■ TASK OBJECTIVE
Reproduce every line of the data below without any changes.

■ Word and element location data

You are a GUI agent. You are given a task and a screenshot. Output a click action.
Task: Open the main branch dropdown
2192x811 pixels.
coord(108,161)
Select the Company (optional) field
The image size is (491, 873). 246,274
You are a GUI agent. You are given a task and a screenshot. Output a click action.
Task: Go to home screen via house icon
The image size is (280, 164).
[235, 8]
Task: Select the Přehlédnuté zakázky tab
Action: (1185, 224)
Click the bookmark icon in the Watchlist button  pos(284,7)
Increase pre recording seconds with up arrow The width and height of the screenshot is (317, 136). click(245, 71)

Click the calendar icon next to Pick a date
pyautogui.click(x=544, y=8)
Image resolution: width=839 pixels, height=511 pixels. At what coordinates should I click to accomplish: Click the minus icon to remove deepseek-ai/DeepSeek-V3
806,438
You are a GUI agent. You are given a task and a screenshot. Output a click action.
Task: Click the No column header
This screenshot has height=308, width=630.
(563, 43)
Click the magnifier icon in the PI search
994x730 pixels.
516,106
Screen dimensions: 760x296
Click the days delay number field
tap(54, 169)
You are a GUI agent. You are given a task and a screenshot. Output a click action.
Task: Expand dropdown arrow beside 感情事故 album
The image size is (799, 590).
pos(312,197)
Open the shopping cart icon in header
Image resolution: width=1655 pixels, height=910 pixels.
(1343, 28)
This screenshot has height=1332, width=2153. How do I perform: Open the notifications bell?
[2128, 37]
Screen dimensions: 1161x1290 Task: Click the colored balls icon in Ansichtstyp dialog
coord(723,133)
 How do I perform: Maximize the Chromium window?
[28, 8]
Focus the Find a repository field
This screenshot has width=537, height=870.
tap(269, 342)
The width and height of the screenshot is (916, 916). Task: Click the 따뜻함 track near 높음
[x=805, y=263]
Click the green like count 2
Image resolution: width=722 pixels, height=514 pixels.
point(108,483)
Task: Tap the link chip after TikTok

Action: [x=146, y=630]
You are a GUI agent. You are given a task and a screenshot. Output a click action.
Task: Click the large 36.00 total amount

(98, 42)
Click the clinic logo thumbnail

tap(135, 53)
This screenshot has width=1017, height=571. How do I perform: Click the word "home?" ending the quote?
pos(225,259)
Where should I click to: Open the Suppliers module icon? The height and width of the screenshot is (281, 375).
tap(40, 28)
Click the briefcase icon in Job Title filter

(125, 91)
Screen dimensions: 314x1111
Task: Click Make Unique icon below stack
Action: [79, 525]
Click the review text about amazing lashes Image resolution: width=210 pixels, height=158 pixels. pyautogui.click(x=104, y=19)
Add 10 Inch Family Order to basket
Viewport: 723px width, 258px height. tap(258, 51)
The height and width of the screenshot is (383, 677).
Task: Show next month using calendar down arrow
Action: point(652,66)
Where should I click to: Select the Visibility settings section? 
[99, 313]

■ TASK ANSWER
You are a GUI agent. You are given a task and a screenshot. Output a click action.
Task: Open the main branch dropdown
2192x811 pixels.
coord(108,161)
Select the Company (optional) field
The image size is (491, 873). 246,274
You are a GUI agent. You are given a task and a screenshot. Output a click action.
Task: Go to home screen via house icon
The image size is (280, 164).
[235, 8]
Task: Select the Přehlédnuté zakázky tab
Action: (1185, 224)
Click the bookmark icon in the Watchlist button  pos(284,7)
Increase pre recording seconds with up arrow The width and height of the screenshot is (317, 136). click(245, 71)

Click the calendar icon next to Pick a date
pyautogui.click(x=544, y=8)
Image resolution: width=839 pixels, height=511 pixels. At what coordinates should I click to accomplish: Click the minus icon to remove deepseek-ai/DeepSeek-V3
806,438
You are a GUI agent. You are given a task and a screenshot. Output a click action.
Task: Click the No column header
This screenshot has height=308, width=630.
(563, 43)
Click the magnifier icon in the PI search
994x730 pixels.
516,106
Screen dimensions: 760x296
Click the days delay number field
tap(54, 169)
You are a GUI agent. You are given a task and a screenshot. Output a click action.
Task: Expand dropdown arrow beside 感情事故 album
The image size is (799, 590).
pos(312,197)
Open the shopping cart icon in header
Image resolution: width=1655 pixels, height=910 pixels.
(1343, 28)
This screenshot has height=1332, width=2153. How do I perform: Open the notifications bell?
[2128, 37]
Screen dimensions: 1161x1290 Task: Click the colored balls icon in Ansichtstyp dialog
coord(723,133)
 How do I perform: Maximize the Chromium window?
[28, 8]
Focus the Find a repository field
This screenshot has width=537, height=870.
tap(269, 342)
The width and height of the screenshot is (916, 916). Task: Click the 따뜻함 track near 높음
[x=805, y=263]
Click the green like count 2
Image resolution: width=722 pixels, height=514 pixels.
point(108,483)
Task: Tap the link chip after TikTok

Action: [x=146, y=630]
You are a GUI agent. You are given a task and a screenshot. Output a click action.
Task: Click the large 36.00 total amount

(98, 42)
Click the clinic logo thumbnail

tap(135, 53)
This screenshot has width=1017, height=571. How do I perform: Click the word "home?" ending the quote?
pos(225,259)
Where should I click to: Open the Suppliers module icon? The height and width of the screenshot is (281, 375).
tap(40, 28)
Click the briefcase icon in Job Title filter

(125, 91)
Screen dimensions: 314x1111
Task: Click Make Unique icon below stack
Action: [79, 525]
Click the review text about amazing lashes Image resolution: width=210 pixels, height=158 pixels. pyautogui.click(x=104, y=19)
Add 10 Inch Family Order to basket
Viewport: 723px width, 258px height. tap(258, 51)
The height and width of the screenshot is (383, 677).
Task: Show next month using calendar down arrow
Action: point(652,66)
Where should I click to: Select the Visibility settings section? 
[99, 313]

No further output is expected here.